Problem to solve> Only the lines from the one containing "Viewport: 724px width, 1568px" to the end of the material are to be copied, exactly and in full; images stay out.

Provided records>
▼
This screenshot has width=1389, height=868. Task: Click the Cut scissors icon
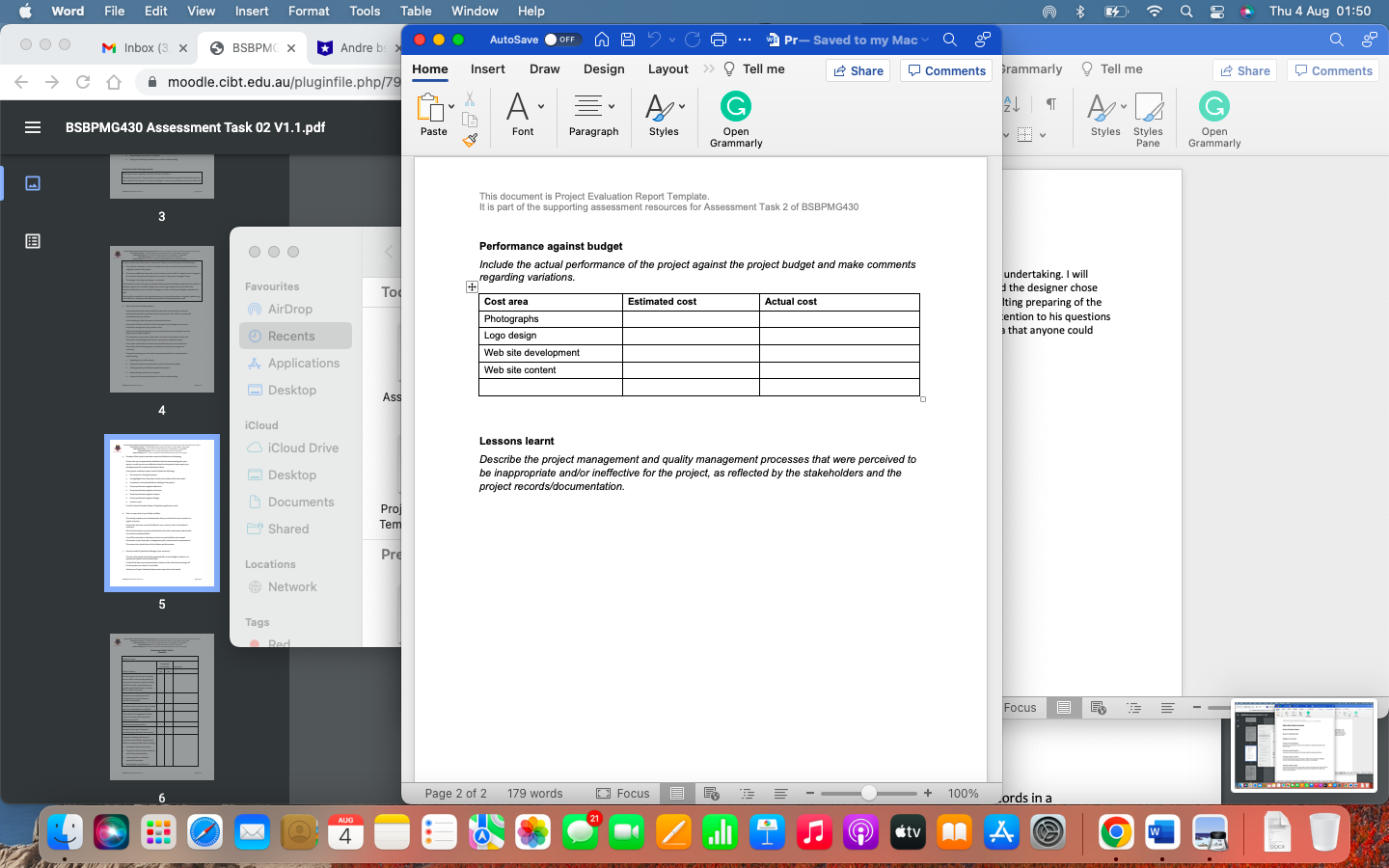coord(470,97)
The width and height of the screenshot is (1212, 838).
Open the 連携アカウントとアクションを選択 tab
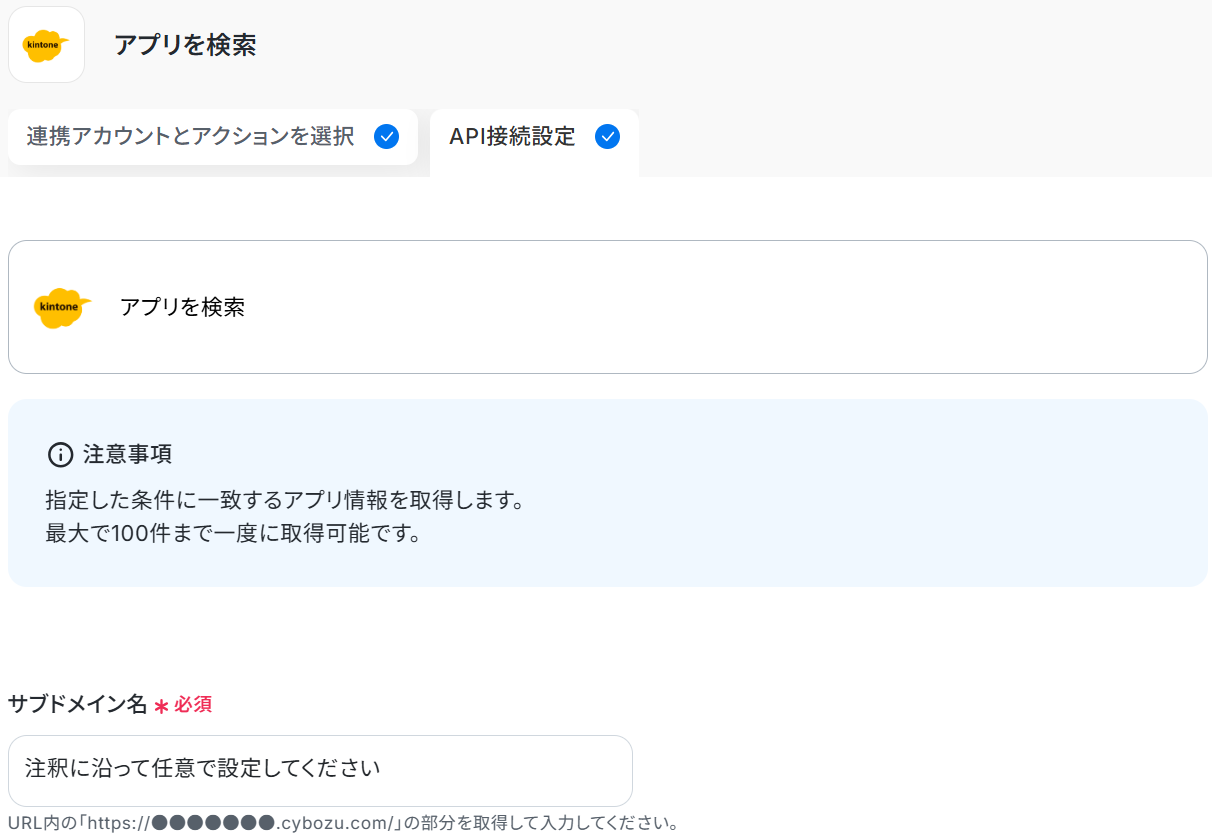click(190, 137)
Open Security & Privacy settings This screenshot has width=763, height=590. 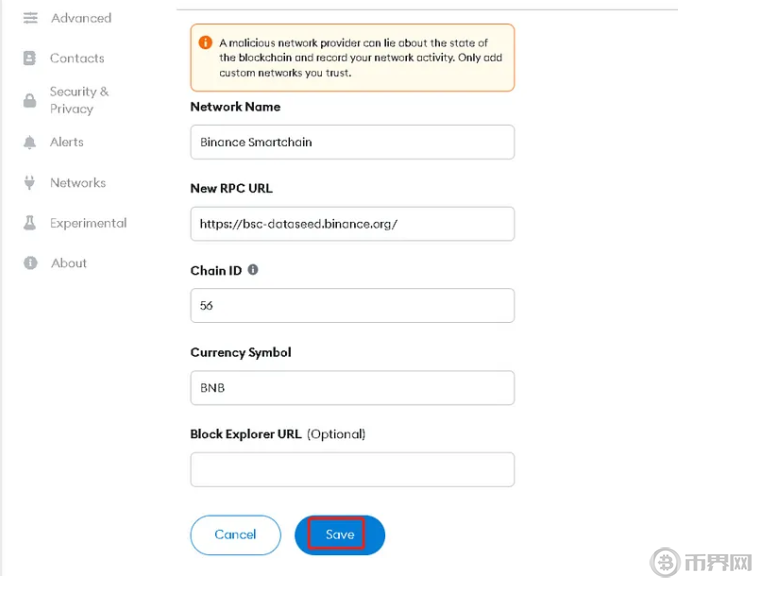pos(79,100)
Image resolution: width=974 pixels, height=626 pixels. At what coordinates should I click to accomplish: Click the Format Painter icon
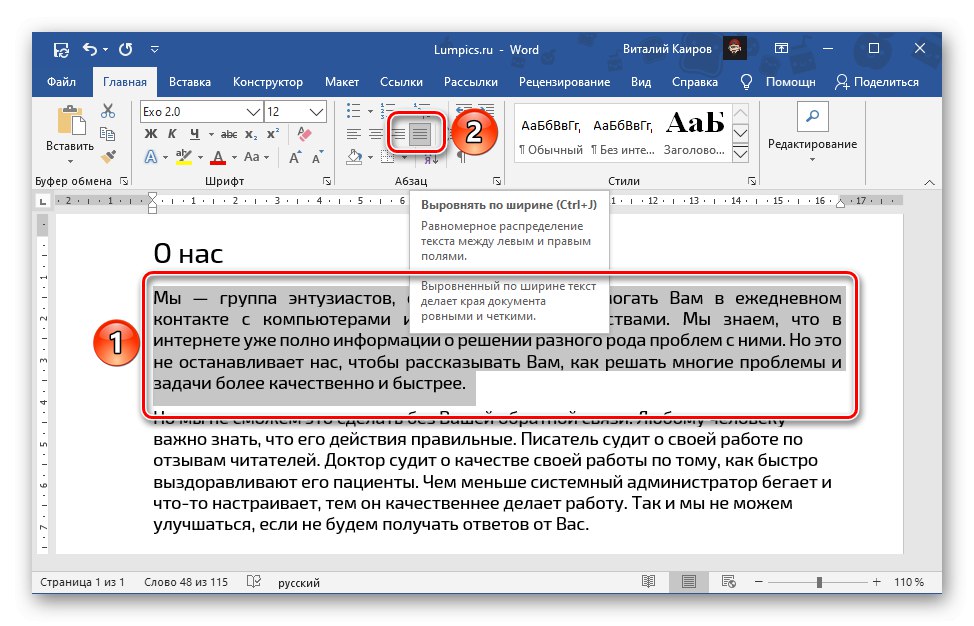pyautogui.click(x=106, y=157)

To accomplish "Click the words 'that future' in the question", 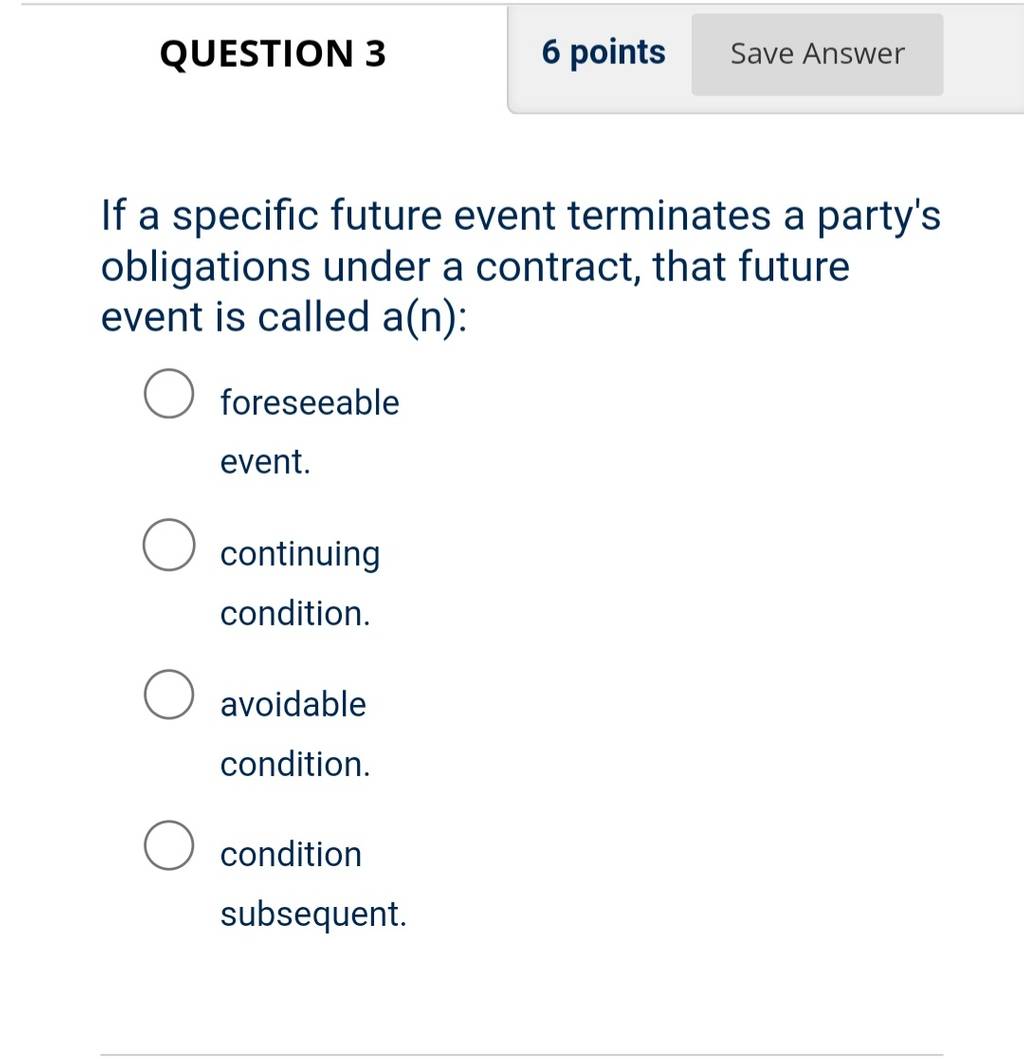I will 750,266.
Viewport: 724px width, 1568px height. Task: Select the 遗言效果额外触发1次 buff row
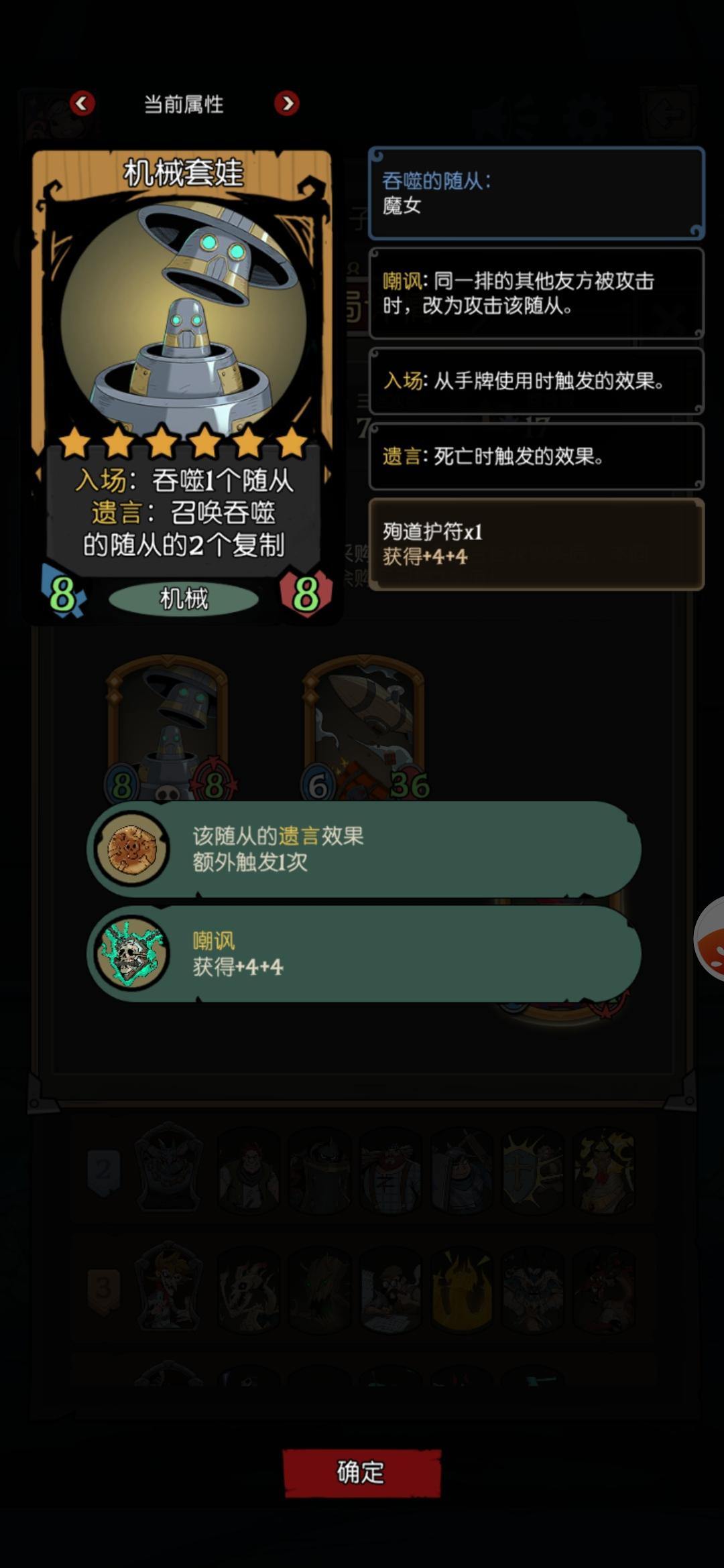[364, 848]
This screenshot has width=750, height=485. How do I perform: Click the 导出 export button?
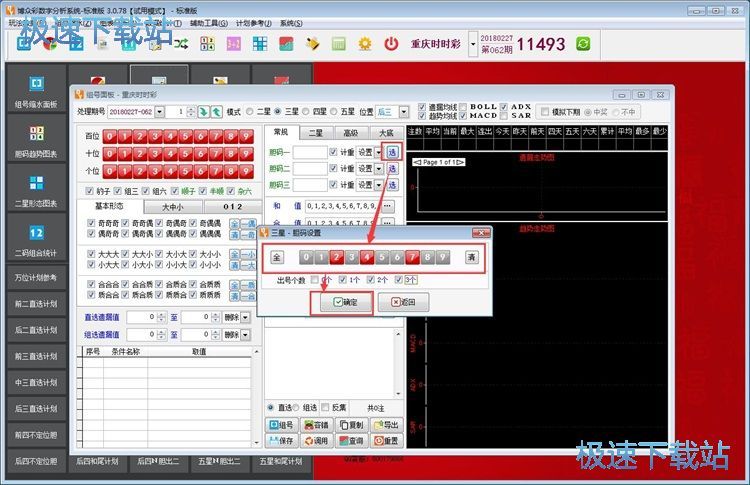pyautogui.click(x=385, y=424)
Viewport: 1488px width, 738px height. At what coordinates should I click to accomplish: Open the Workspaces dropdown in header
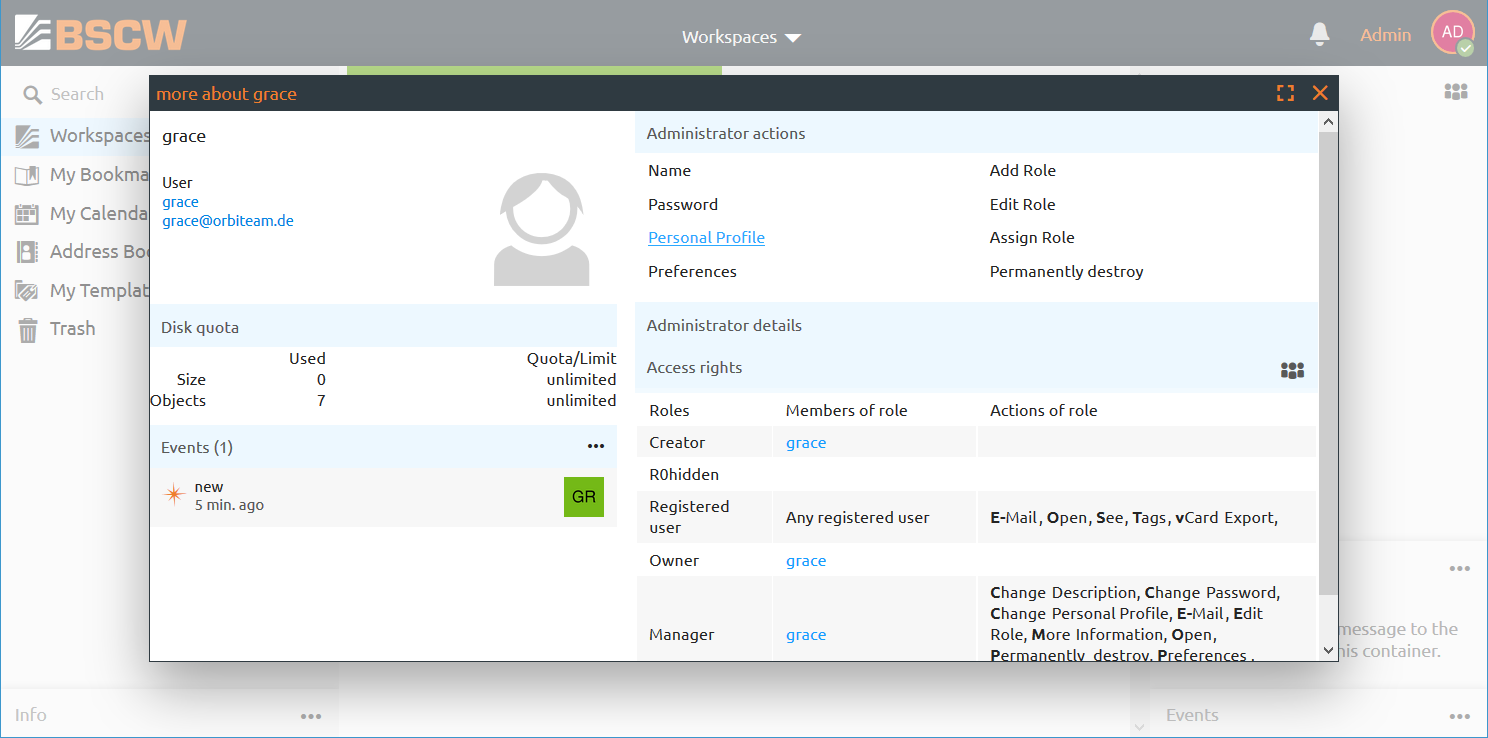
▲
Result of this exercise>
Viewport: 724px width, 1568px height. Task: Select the 遗言效果额外触发1次 buff row
[364, 848]
This screenshot has width=750, height=485. How do I perform: Click the 导出 export button?
pyautogui.click(x=385, y=424)
Viewport: 1488px width, 738px height. At what coordinates should I click to accomplish: Open the Workspaces dropdown in header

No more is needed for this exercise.